Petite histoire d'un cordonnier Manceau

De père en fils

Fils de cordonnier, j'ai embrassé tout naturellement le métier de papa. Déjà en revenant de l'école, je posais des fers sur les chaussures en attendant la fermeture de la boutique. Baigné dans cette ambiance, le moment venu, je suis entré en apprentissage avec deux maîtres d'apprentissage, mon père, André Verneau et M. Bercu, enseignant au CFA de Joué-les-Tours (37). J'ai décroché le C.A.P. de Cordonnier Réparateur en 1985. S'ensuit une très longue formation chez le papa , pas facile ! Le fiston à la tête dur mais le père est patient et une opportunité se présente.

En effet en 1995, Lucien Carlier et sa femme Madeleine, font valoir leurs droits à la retraite et recherchent un successeur jeune et motivé. Belle affaire pour un jeune et pour le jeune retraité, c'est l'espoir de voir l'affaire continuer dans de bonnes conditions. Le mariage "ancien et jeune" a fonctionné à merveille.
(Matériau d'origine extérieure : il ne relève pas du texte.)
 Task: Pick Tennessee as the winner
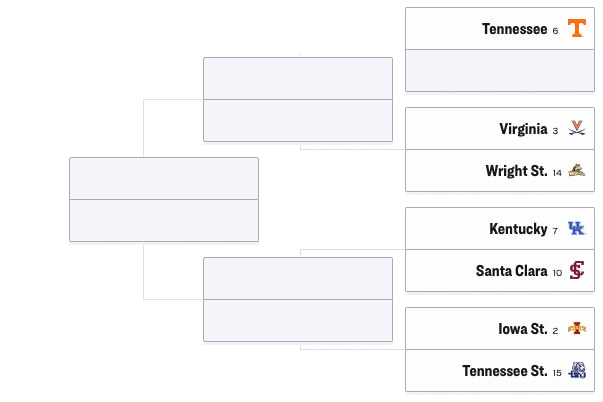tap(513, 29)
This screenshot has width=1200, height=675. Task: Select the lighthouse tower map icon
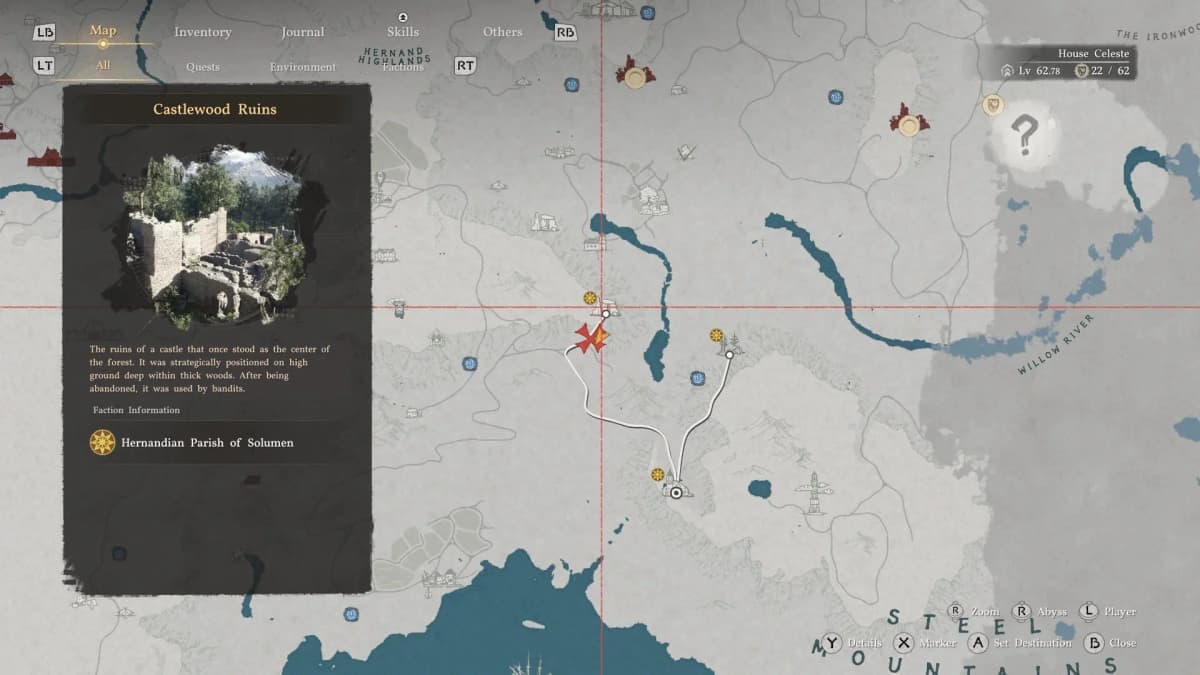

Sept ans plus tard (2002), le chiffre d'affaires s'est développé normalement mais la création d'une ligne de tramway soulève de grosses inquiétudes. Je suis exproprié et dois trouver un nouveau local. Grâce à une municipalité à l'écoute et à sa volonté de garder un cordonnier dans le quartier, les choses s'arrangent et un premier transfert s'opère du 143 au 138 de la même voie.

Grands travaux et boutique neuve aident au développement du chiffre d'affaire car comme on dit "on n'attire pas les mouches avec du vinaigre". Pendant les trois ans que durent les travaux, je reste bien inquiet et c'est un très mauvais moment à passer, mais le résultat est formidable et à ce moment-là, une autre opportunité se présente: une ancienne boulangerie fermée depuis des années est à vendre, il y a assez de surface pour faire un magasin et une habitation au dessus et c'est au 148 de la même avenue.

Banco, 6 mois de réflexion et de négociation et les travaux commencent. 11 mois plus tard, c'est l'inauguration d'un espace de travail complètement repensé et spacieux,d'une boutique relookée et lumineuse. Au total 100 m² de surface et de nouveaux services aux clients: dépôts de pressing, vente de ceintures... Un espace multi-services plus important et surtout la mise en avant de la cordonnerie traditionnelle.

Toute cette expérience,ces idées, je l'ai ai trouvées en côtoyant les collègues sur toute la France, par le biais de la Fédération Française de la Cordonnerie et du Multi-service, par les clients et enfin ma motivation vient de l'amour de mon métier et par ma folle envie de réussir.